System-wide text summarization using Ollama and AppleScript

Local LLMs like Mistral, Llama etc allow us to run ChatGPT like large language models locally inside our computers. Since all the processing happens within our systems, I feel more comfortable feeding it personal data compared to hosted LLMs.

A quick way to get started with Local LLMs is to use an application like Ollama. It’s very easy to install, but interacting with it involves running commands on a terminal or installing other server based GUI in your system.

These are not a huge dealbreakers, but wouldn’t it be nice if you can select a piece of text in any application and ask the LLM to summarize it?

Wouldn’t it be nice if you can select a piece of text in any application and ask the LLM to summarize it?

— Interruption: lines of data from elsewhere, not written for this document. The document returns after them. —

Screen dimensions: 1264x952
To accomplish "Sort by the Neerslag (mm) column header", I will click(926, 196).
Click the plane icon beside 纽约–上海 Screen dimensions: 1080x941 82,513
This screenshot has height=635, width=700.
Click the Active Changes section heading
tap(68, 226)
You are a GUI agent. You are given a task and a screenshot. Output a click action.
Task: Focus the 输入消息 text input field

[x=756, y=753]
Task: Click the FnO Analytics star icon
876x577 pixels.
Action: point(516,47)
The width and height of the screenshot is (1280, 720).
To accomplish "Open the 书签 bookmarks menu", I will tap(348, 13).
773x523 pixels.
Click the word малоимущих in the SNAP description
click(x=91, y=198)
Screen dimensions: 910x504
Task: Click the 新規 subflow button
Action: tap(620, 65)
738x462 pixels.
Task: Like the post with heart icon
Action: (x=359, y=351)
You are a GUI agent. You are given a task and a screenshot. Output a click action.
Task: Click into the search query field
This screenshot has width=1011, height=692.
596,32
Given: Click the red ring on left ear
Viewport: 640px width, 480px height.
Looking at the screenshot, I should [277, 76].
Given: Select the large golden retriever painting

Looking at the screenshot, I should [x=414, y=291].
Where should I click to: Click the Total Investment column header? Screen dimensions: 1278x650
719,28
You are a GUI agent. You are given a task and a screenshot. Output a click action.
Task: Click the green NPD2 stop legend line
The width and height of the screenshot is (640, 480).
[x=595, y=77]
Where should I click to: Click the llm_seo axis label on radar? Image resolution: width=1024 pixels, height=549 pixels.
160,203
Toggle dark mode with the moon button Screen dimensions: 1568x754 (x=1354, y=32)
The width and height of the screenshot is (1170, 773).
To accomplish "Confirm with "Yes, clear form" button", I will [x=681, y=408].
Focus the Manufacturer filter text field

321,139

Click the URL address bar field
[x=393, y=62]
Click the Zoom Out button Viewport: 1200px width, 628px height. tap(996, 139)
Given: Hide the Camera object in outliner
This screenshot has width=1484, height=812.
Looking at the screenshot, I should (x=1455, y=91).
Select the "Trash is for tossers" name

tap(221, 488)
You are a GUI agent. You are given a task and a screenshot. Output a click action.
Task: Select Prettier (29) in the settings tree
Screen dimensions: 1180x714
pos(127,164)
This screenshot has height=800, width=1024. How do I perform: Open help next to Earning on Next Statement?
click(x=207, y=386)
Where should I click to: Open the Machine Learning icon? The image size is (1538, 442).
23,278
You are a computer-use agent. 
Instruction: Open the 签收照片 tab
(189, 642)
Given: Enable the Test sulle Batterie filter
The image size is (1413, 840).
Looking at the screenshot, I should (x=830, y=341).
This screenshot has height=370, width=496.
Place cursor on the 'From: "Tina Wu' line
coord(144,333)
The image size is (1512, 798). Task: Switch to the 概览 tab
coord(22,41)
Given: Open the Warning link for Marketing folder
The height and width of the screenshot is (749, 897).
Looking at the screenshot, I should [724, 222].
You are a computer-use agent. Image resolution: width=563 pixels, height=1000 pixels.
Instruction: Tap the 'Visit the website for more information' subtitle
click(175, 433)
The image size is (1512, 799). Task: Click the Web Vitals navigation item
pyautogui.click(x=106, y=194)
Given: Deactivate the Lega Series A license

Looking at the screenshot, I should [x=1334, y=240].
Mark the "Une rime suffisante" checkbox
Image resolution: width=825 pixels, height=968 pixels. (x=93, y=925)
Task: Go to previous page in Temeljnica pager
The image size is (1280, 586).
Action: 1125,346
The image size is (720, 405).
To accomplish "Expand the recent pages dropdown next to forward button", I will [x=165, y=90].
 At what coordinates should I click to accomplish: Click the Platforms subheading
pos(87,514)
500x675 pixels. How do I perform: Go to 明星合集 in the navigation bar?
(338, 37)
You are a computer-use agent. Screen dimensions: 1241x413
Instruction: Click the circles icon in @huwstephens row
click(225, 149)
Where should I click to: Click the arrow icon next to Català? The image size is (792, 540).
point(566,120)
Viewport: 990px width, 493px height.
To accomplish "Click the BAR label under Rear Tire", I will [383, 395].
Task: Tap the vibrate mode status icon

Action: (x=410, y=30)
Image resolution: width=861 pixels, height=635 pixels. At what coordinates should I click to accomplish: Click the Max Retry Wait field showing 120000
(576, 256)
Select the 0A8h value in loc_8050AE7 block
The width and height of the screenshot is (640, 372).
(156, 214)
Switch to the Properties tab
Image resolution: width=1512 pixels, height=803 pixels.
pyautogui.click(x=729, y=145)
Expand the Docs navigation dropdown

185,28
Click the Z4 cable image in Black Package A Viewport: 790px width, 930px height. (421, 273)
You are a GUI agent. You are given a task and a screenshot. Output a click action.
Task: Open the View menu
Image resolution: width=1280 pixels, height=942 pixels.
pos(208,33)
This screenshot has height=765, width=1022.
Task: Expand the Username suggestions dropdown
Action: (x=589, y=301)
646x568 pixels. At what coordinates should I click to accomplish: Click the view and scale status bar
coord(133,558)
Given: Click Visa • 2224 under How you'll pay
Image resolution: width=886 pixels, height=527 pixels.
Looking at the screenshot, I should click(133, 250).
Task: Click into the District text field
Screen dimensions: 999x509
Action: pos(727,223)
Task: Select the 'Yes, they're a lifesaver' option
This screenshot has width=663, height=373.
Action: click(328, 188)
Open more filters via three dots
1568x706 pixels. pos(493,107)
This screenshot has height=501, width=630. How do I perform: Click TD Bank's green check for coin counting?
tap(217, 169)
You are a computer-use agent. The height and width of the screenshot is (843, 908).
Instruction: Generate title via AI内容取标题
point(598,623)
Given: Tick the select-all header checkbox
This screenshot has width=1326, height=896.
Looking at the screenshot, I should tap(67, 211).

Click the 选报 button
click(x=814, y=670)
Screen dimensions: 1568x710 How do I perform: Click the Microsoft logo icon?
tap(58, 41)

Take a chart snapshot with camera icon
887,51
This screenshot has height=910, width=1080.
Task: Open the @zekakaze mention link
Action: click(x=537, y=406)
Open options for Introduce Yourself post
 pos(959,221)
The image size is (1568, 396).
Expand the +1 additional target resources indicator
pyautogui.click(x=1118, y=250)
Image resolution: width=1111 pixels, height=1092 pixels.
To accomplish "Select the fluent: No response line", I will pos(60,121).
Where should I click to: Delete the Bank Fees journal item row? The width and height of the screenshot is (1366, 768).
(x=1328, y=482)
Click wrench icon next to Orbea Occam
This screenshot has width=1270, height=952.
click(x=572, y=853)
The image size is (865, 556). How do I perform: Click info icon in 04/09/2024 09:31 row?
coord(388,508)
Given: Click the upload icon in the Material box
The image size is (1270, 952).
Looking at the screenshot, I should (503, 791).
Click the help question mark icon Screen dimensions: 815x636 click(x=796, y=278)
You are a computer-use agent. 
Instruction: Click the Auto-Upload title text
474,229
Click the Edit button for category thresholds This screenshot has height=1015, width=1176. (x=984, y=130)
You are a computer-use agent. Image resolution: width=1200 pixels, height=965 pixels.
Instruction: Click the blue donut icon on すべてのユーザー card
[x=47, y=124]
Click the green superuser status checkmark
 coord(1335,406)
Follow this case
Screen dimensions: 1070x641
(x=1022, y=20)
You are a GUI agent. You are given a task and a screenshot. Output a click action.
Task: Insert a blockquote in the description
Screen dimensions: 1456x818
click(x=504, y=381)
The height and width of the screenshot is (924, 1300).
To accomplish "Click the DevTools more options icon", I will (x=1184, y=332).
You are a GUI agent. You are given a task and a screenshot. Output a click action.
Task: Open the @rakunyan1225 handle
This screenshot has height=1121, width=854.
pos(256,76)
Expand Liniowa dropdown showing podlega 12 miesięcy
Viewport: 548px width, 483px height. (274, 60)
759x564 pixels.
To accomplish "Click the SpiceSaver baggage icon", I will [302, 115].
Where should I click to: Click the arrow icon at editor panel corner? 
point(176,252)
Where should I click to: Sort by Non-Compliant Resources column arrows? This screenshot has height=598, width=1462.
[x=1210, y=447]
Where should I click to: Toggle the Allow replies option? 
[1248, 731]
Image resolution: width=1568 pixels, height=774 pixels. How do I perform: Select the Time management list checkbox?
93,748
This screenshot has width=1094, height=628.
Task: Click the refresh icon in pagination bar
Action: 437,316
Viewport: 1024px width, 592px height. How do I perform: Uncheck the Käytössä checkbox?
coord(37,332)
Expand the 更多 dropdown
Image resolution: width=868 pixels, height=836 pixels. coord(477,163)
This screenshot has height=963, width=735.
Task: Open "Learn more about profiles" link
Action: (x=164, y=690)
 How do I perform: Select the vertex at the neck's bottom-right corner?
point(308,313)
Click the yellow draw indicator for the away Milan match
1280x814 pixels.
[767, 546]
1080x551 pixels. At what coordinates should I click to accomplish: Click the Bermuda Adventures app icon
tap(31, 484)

In order to implement this, we would need to figure out a way to pass the current selected text to the ollama CLI program.

In macOS, there’s a concept call “Services” which allows you to pass data from one app to another. For example. if you select a piece of text in most applications and right click, you would see this “Services” menu.

We can use this feature to send data to the ollama CLI program.

To implement this, we need to use a builtin macOS application called “Automator”. Simply launch Automator, select “New Document” in the file picker dialog and choose “Quick Action” as the document type.

You should see something like the above.

Add “Run Shell Script” and “Run AppleScript” actions as shown in the below screenshot and copy paste the following into them:

/usr/local/bin/ollama run mistral summarize:
on run {input, parameters}
    display dialog (input as text)
    return input
end run

Save this Quick Action as “Summarize with LLM” and you should see it in the Services menu.

Let’s try this out! I select the content of a blog post and choose “Summarize with LLM”. After a few seconds, I will see a summarized version of the selected content.

This Quick Action can be used in most applications, try it in your notes, email, etc!

Keep in mind that the first call to this Quick Action would take many minutes as the LLM needs to be downloaded into your machine. Subsequent invocations should only take a few seconds depending on how fast your machine is.